Interview question: correlation of binomial distributions with random $p$

probability

I happened to an interview question:

Toss a coin, if the probability of head, $p$ is random. What's the correlation between the number of heads for 100 tossing, $X_{100}$ and the first 10 tossing, $X_10?$

the non-random $p$ version is very easy which has been answered here:

How to calculate the correlation between the number of heads of 100 toss of coin and the number of heads of the first 10 toss of those 100 tosses?

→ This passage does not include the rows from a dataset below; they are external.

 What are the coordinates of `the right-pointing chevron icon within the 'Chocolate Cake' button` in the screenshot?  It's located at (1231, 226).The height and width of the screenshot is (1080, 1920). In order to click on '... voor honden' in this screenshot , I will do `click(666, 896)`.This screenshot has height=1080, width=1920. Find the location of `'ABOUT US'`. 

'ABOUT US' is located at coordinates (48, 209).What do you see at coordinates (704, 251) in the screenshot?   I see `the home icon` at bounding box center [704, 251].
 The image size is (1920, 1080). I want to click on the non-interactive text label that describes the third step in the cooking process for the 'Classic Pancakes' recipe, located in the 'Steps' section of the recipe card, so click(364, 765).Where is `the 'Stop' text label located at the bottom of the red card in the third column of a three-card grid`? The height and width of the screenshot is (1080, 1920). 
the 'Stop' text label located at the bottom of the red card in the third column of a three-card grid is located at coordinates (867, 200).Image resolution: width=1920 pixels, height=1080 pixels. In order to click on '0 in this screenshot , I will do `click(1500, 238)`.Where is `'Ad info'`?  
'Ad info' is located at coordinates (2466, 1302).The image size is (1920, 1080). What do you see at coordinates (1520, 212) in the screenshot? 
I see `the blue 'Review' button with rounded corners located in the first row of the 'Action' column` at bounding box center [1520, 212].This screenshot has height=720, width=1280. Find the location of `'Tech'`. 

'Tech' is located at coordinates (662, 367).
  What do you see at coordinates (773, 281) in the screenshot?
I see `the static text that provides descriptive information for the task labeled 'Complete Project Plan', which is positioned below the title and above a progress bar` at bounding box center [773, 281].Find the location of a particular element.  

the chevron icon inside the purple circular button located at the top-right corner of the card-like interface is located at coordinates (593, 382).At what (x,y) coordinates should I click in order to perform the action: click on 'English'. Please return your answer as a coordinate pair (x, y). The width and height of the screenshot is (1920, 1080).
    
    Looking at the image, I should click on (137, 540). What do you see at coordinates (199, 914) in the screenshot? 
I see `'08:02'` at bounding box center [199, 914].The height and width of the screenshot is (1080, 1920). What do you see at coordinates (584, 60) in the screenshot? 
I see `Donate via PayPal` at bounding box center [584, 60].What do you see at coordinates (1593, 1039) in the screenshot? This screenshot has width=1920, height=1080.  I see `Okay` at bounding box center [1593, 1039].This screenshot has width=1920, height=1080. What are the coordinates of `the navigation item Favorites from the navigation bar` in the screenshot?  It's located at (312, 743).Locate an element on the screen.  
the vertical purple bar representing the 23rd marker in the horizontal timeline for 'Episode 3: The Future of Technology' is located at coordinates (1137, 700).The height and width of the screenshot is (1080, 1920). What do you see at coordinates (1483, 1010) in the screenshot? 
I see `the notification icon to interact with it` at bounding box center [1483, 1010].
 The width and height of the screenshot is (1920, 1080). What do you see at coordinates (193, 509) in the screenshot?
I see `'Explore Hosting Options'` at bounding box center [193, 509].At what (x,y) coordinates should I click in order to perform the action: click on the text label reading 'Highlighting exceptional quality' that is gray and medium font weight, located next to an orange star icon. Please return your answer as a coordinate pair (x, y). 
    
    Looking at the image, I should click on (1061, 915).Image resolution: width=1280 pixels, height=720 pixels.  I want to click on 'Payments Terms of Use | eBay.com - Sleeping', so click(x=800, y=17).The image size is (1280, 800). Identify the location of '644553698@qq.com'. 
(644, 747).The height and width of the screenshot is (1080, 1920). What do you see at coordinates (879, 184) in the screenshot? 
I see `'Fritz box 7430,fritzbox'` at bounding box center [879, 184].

We know that when $p$ is known (conditional on $p$),
$$X_{10}|p\sim binomial(10,p),$$
we have
$$Covariance(X_{10}|p,X_{100}|p) = Variance(X_{10}|p) = 10*p(1-p).$$

Then how to calculate the random $p?$ Maybe let's assume $p\sim Uniform(0,1).$ I just want to see the process of calculation.

Best Answer

Just use the Law of Total Variance to find the unconditional variance.

Let $X_{n}$ be the count for heads among the first $n$ tosses. $X_{n}\mid p\sim \mathcal{Bin}(n,p)$, and assuming $p\sim\mathcal{U}(0,1)$...

$$\begin{align}\mathsf{Var}(X_n) &=\mathsf E(\mathsf{Var}(X_n\mid p))+\mathsf {Var}(\mathsf E(X_n\mid p))\\&=\mathsf E(np(1-p))+\mathsf{Var}(np)\\&=n\mathsf E(p)(1-\mathsf E(p))+(n^2-n)\mathsf {Var}(p)\\&=\tfrac {2n+n^2}{12}\end{align}$$

Then use that to find the correlation.